When he saw the eagle flying overhead, Daryle Mills signaled to Tim Gagnon that it was about time to start digging the hot lava stones out of the bonfire and move forward with the sweat ceremony.
Mills, alongside fire tender Tim Gagnon and Mills’ daughter Raven, runs Night Sun Bear Cultural Counselling and Land-based Healing Practices. They were hosting a sweat lodge session at Carihi Secondary School in Campbell River as part of their Warrior Program, an eight week intensive course where students learn survival and outdoor skills through an Indigenous cultural lens.
Mills has Cree, Dene, Stoney and Irish heritage and comes from Fort Chipewyan, Alta. His grandfather is Joe Cardinal from Wabasca, Alta. and he still has family in the area.
“We’re doing a Warriors Program here for the school,” Mills said. “It was a request from counsellors and teachers to give supports to students who were struggling a little bit … we always recognize that culture and the stuff we do supports healing.

= Brief 1 =
Translate this sentence from the article about the Warrior Program into Spanish: "Mills has Cree, Dene, Stoney and Irish heritage and comes from Fort Chipewyan, Alta."
= Brief 2 =
Using the article about the Warrior Program, explain in one to three sentences why the program is being run at the school.
= Brief 3 =
Continue the article about the Warrior Program from the point where it stops.

= Recorded data =
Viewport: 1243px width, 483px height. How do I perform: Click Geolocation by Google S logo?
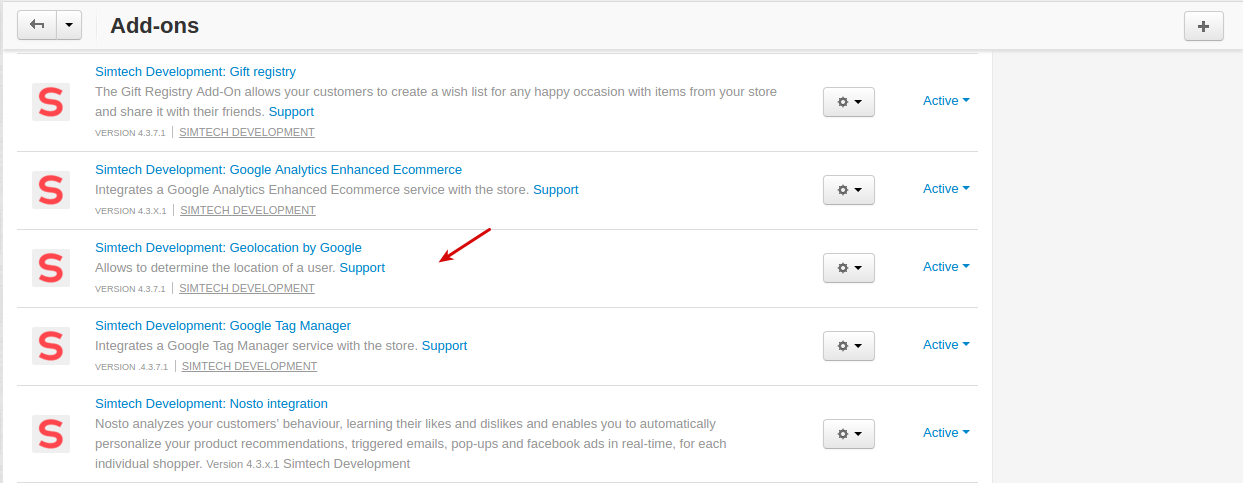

= Task answer 1 =
Mills tiene herencia cree, dene, stoney e irlandesa y es originario de Fort Chipewyan, Alta.

= Task answer 2 =
Counsellors and teachers asked for it so that students who were struggling would get support. Mills adds that they always recognize that culture and the things they do support healing.

= Task answer 3 =
The Warrior program is an eight week program where students go out onto the land with Mills and his team to learn the skills, but also to reconnect to the land.
“The students have been learning everything starting from scratch,” said Indigenous Connections teacher Bobbi Smith.
“We built up to it by doing things like learning how to start a fire without using matches or lighters. We went out in the pouring rain one Tuesday into the Beaver Lodge Lands and we … got our fire lit using things from the bush.
“It helps transform things around depression and suicide,” Mills said “Those are our biggest worries and fears … everything we’re doing is to counteract those types of things and empower the young people and give them a connection back to their culture, their land and their ancestors.”
March 12 was the second time a group of Carihi students took part in a sweat ceremony. Though this particular ceremony goes back to Mills’ heritage as a Cree man, he said that people of all Nations can benefit from the experience and the chance to connect to their spirituality. Mills often hosts sweat lodges and other educational programs across the Island.
Jacob Cassidy, a teacher at Carihi who helped organize this Warrior program session, said that the students have really seen a benefit from the program.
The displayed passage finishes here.